On 27 10 08 13:50, "Sanjay Radia" <[EMAIL PROTECTED]> wrote:
> I have merged the various Hadoop 1.0 Compatibility items that have
> been discussed in this thread and categorized and listed them below.
>
>
>
> Hadoop 1.0 Compatibility
> ==================
>
> Standard release numbering:
> - Only bug fixes in dot releases: m.x.y
> - no changes to API, disk format, protocols or config etc.
> - new features in major (m.x.0) and minor (m.x.0) releases
>
>
> 1. API Compatibility
> -------------------------
> No need for client recompilation when upgrading across minor
releases
> (ie. from m.x to m.y, where x <= y)
> Classes or methods deprecated in m.x can be removed in (m+1).0
> Note that this is stronger than what we have been doing in Hadoop
0.x
> releases.
> Motivation. This the industry standard compatibility rules for major
> and
> minor releases.
>
> 2 Data Compatibility
> --------------------------
> 2.a HDFS metadata and data can change across minor or major
releases ,
> but such
> changes are transparent to user application. That is release upgrade
> must
> automatically convert the metadata and data as needed. Further, a
> release
> upgrade must allow a cluster to roll back to the older version and
its
> older
> disk format.
> Motivation: Users expect File systems preserve data transparently
> across
> releases.
>
> 2.a-Stronger
> HDFS metadata and data can change across minor or major releases,
but
> such
> changes are transparent to user application. That is release upgrade
> must
> automatically convert the metadata and data as needed. During
*minor*
> releases,
> disk format changes have to backward and forward compatible; i.e. an
> older
> version of Hadoop can be started on a newer version of the disk
> format. Hence
> a version roll back is simple, just restart the older version of
Hadoop.
> Major releases allow more significant changes to the disk format and
> have be
> only backward compatible; however major release upgrade must allow a
> cluster to
> roll back to the older version and its older disk format.

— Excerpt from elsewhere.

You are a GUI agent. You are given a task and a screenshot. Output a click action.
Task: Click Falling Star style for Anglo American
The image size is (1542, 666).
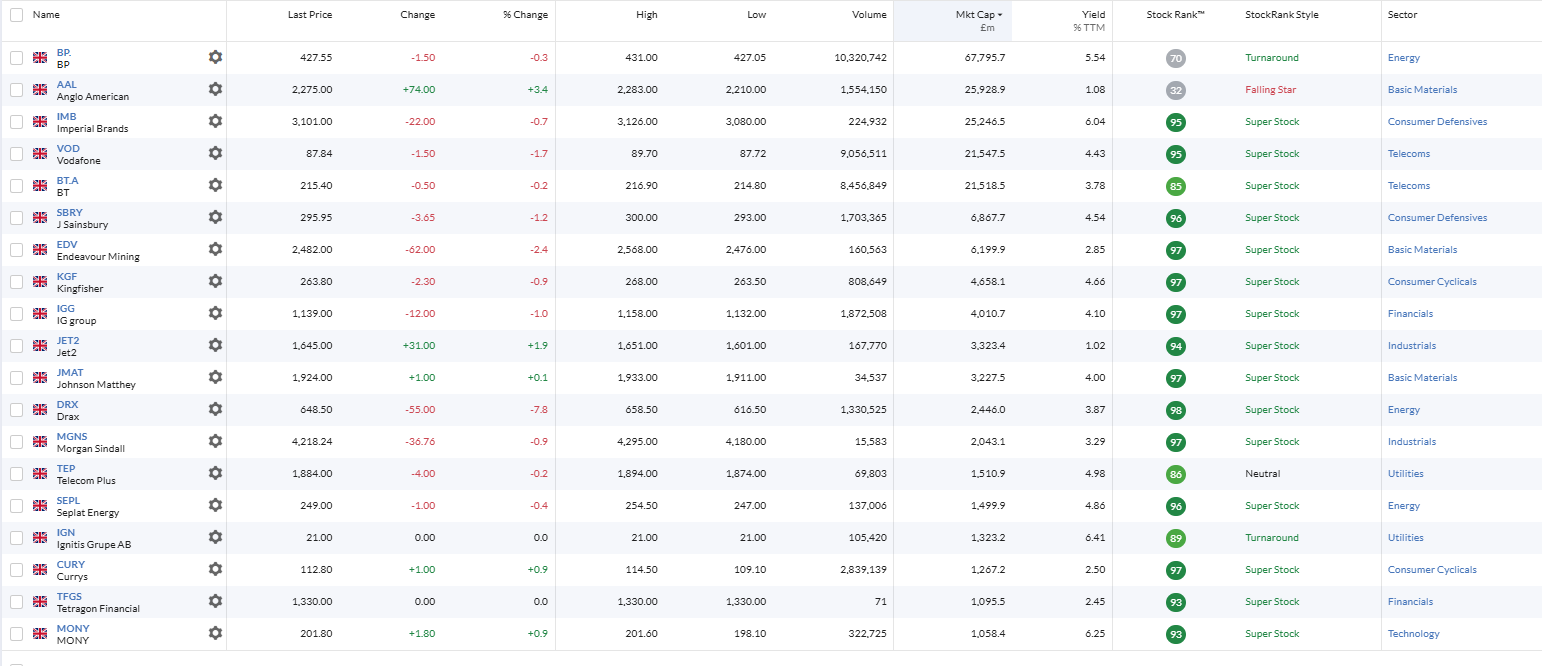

> Motivation: Minor release are very easy to roll back for an admin.
>
>
> 2.a-WeakerAutomaticConversion:
> Automatic conversion is supported across a small number of releases.
> If a user
> wants to jump across multiple releases he may be forced to go
through
> a few
> intermediate release to get to the final desired release.
>
> 3. Wire Protocol Compatibility
> ----------------------------------------
> We offer no wire compatibility in our 0.x release today.
> The motivation *isn't* to make a our protocols public. Applications
> will not
> call the protocol directly but through a library (in our case
> FileSystem class
> and its implementations). Instead the motivation is that customers
run
> multiple clusters and have apps that access data across clusters.
> Customers
> cannot be expected to update all clusters simultaneously.
>
>
> 3.a Old m.x clients can connect to new m.y servers, where x <= y but
> the old clients might get reduced functionality or performance. m.x
> clients might not be able to connect to (m+1).z servers
>
> 3.b. New m.y clients must be able to connect to old m.x server,
where
> x< y but
> only for old m.x functionality.
> Comment: Generally old API methods continue to use old rpc methods.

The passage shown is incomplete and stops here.